Esa parte de la entrevista le sirvió para defender una idea muy precisa de país. Habló de “patriotismo constitucional” y lo vinculó a los derechos civiles, la cultura cívica y el respeto a los derechos humanos. Frente a la prioridad nacional de PP y Vox, opuso una definición simple: “una patria es un país con justicia”. También recordó algo muy concreto: buena parte de los trabajos más duros y peor pagados en España recaen sobre población migrante. Con eso buscó desmontar el discurso de exclusión que, a su juicio, intenta normalizar la extrema derecha.
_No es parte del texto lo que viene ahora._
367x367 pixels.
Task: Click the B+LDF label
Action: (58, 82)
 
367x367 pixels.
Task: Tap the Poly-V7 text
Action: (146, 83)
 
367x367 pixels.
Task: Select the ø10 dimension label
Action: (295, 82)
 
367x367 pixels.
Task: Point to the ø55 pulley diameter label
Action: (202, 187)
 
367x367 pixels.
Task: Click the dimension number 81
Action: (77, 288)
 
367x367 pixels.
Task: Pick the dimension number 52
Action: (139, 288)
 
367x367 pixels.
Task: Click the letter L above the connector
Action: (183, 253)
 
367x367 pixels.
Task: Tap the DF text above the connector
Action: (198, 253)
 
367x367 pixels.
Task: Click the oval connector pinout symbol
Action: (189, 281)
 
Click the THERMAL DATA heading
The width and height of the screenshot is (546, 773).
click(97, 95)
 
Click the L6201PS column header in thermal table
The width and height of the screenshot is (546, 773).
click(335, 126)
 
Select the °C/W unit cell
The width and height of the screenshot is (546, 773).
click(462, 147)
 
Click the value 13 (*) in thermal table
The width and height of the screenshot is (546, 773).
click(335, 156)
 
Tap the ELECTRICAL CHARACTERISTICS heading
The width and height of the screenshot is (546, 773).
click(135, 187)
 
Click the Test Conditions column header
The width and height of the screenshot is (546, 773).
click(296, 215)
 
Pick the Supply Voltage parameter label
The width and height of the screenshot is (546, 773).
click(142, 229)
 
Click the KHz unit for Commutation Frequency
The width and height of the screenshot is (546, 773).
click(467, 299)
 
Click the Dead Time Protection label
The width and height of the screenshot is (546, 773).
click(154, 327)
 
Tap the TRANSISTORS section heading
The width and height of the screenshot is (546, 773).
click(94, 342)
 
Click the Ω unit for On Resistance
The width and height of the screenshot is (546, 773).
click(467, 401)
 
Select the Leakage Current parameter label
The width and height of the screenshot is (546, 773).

Sobre ese terreno amplió el tiro. Acusó a la ultraderecha de haber colocado la igualdad en el centro de sus ataques. “La igualdad es la contraseña de la democracia, y ese es su gran objetivo”, dijo. A partir de ahí, reivindicó la socialdemocracia, el feminismo y las políticas de igualdad como herramientas eficaces de avance político y social. También lanzó un mensaje de confianza a la izquierda internacional. “Cuando actúa con valentía, se impone. El viento está cambiando”, sostuvo. Es una idea en la que viene insistiendo desde hace días, sobre todo tras su protagonismo en la Cumbre Global Progresista de Barcelona, donde se volcó en insuflar ánimo al espacio progresista ante el repunte ultra en varios países.

En la entrevista hubo tiempo para otros asuntos. Sobre la causa judicial que afecta a Begoña Gómez, Zapatero consideró “insólito” el proceso y recordó que todas las parejas de los presidentes del Gobierno han tenido asistentes, “incluso dos”. No quiso, sin embargo, afirmar que haya jueces que prevariquen. En clave parlamentaria, enfrió la idea de una moción de censura y admitió que sigue a la espera de poder retomar el diálogo con Junts.

También habló de Venezuela. Defendió la actuación del Gobierno de Sánchez con los venezolanos que han salido del país y sostuvo que el Ejecutivo español se ha comportado “con gran dignidad y generosidad”. En ese punto, marcó distancia con algunos de los referentes habituales del antichavismo y aseguró no conocer a María Corina Machado ni haberla visto en las negociaciones en las que él participó. A la vez, elogió a Delcy Rodríguez por impulsar “una ley de amnistía de una manera inmediata y contundente”.